House and Senate committee leaders on Sunday evening unveiled a discussion draft of their latest effort to create a national data privacy law via the American Privacy Rights Act of 2024, which notably features provisions that would allow people to opt out of the use of their data for creating algorithms that could impact a host of major life decisions.
The discussion draft of the bill released by Senate Commerce, Science, and Transportation Committee Chair Maria Cantwell, D-Wash., and House Energy and Committee Commerce Committee Chair Cathy McMorris Rodgers, R-Wash., aims to set clear, national data privacy rights and protections for Americans.
Those proposed data privacy rights would limit the ability of big tech companies like Meta and TikTok to use Americans’ data without their permission – including through the use of algorithms that often fuel artificial intelligence applications.
The American Privacy Rights Act of 2024 is similar to legislation introduced during the 117th Congress but failed to make it out of the House.
On the algorithm front, the new draft legislation would allow individuals to opt out of a company’s use of algorithms to make decisions about housing, employment, healthcare, credit opportunities, education, insurance, or access to places of public accommodation – all hot-button issues for Congress when it comes to trying to prevent bias in AI-driven tools.
The draft legislation would require annual reviews of algorithms to ensure they do not put individuals at risk of harm, including discrimination. The Federal Trade Commission (FTC) would be tasked with issuing guidance to comply with this section, the lawmakers said.
“This bipartisan, bicameral draft legislation is the best opportunity we’ve had in decades to establish a national data privacy and security standard that gives people the right to control their personal information,” said Chairs Rodgers and Cantwell.
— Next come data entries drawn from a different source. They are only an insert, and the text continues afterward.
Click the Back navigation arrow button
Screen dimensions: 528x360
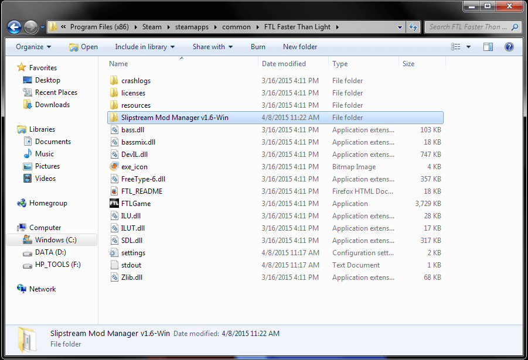(15, 28)
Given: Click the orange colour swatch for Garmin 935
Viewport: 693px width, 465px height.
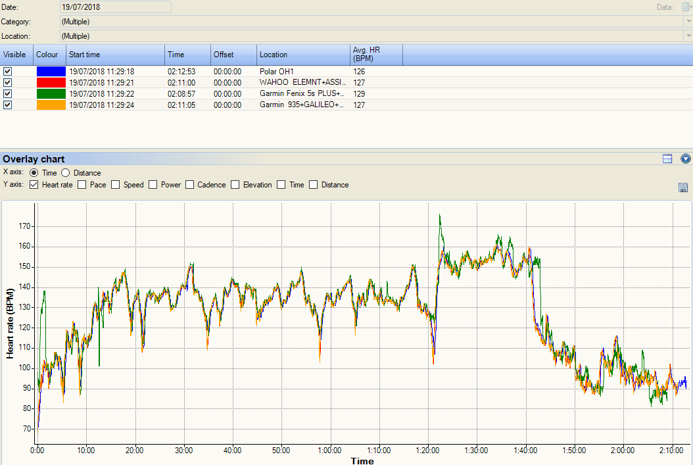Looking at the screenshot, I should [51, 105].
“It strikes a meaningful balance on issues that are critical to moving comprehensive data privacy legislation through Congress,” the lawmakers said. “Americans deserve the right to control their data and we’re hopeful that our colleagues in the House and Senate will join us in getting this legislation signed into law.”
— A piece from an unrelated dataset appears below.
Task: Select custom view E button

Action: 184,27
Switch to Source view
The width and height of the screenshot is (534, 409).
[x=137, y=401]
The draft legislation also would preempt existing state data privacy laws by “setting one national privacy standard, stronger than any state,” the lawmakers said.
They emphasized that the American Privacy Rights Act would put people in control of their own personal data by:
- Giving Americans control over where their personal information goes, including the ability to prevent the transfer or selling of their data. The bill also would allow individuals to opt out of data processing if a company changes its privacy policy;
- Requiring affirmative express consent before sensitive data can be transferred to a third party;
- Requiring companies to let people access, correct, delete, and export their data; and
- Allowing individuals to opt out of targeted advertising.
“This landmark legislation gives Americans the right to control where their information goes and who can sell it. It reins in Big Tech by prohibiting them from tracking, predicting, and manipulating people’s behaviors for profit without their knowledge and consent,” said Rep. Rodgers. “I’m grateful to my colleague, Senator Cantwell, for working with me in a bipartisan manner on this important legislation and look forward to moving the bill through regular order on Energy and Commerce this month.”
The proposed legislation would establish robust enforcement mechanisms to hold violators accountable, including a private right of action for individuals, by authorizing the FTC and individual states to enforce against violations.
“A federal data privacy law must do two things: it must make privacy a consumer right, and it must give consumers the ability to enforce that right,” said Sen. Cantwell. “This bipartisan agreement is the protections Americans deserve in the Information Age.”
The lawmakers noted that the proposed bill will establish strong data security obligations by mandating security standards that will prevent data from being hacked or stolen – which limits the chances for identity theft – and by making executives take responsibility for ensuring that companies take all actions necessary to protect customer data.
Notably, the proposed legislation states that small businesses that make less than $40 million in annual revenue and retain data from less than 200,000 individuals would be exempt from this law.
The American Privacy Rights Act was first introduced in June 2022 on a bipartisan, bicameral basis. It passed the House Energy and Commerce Committee on a vote of 53-2 but stalled in the House after that.
The discussion draft released on Sunday comes just seven months before the 2024 elections – making for a tight timing window to consider the bill during the busy election season. Moreover, Rep. Rodgers is set to leave Congress in January 2025.
As they begin to grapple with AI-related legislation, some lawmakers have made a case that passing a comprehensive data privacy law at the Federal level will be the key to putting successful guardrails around AI.
“AI has so many different applications – from auto filling text messages or Excel spreadsheets all the way to generating unique images and speeches – but at the base of these applications is that need to collect properly permissioned information to train and grow these AI models,” House Energy and Commerce Innovation, Data, and Commerce Subcommittee Chairman Gus Bilirakis, R-Fla., said during a hearing on Capitol Hill last year.
He continued, “Without a data privacy and security standard that dictates the rules for how companies can collect, process, store, or transfer information, bad actors may have unfettered access to use and exploit our most sensitive information.”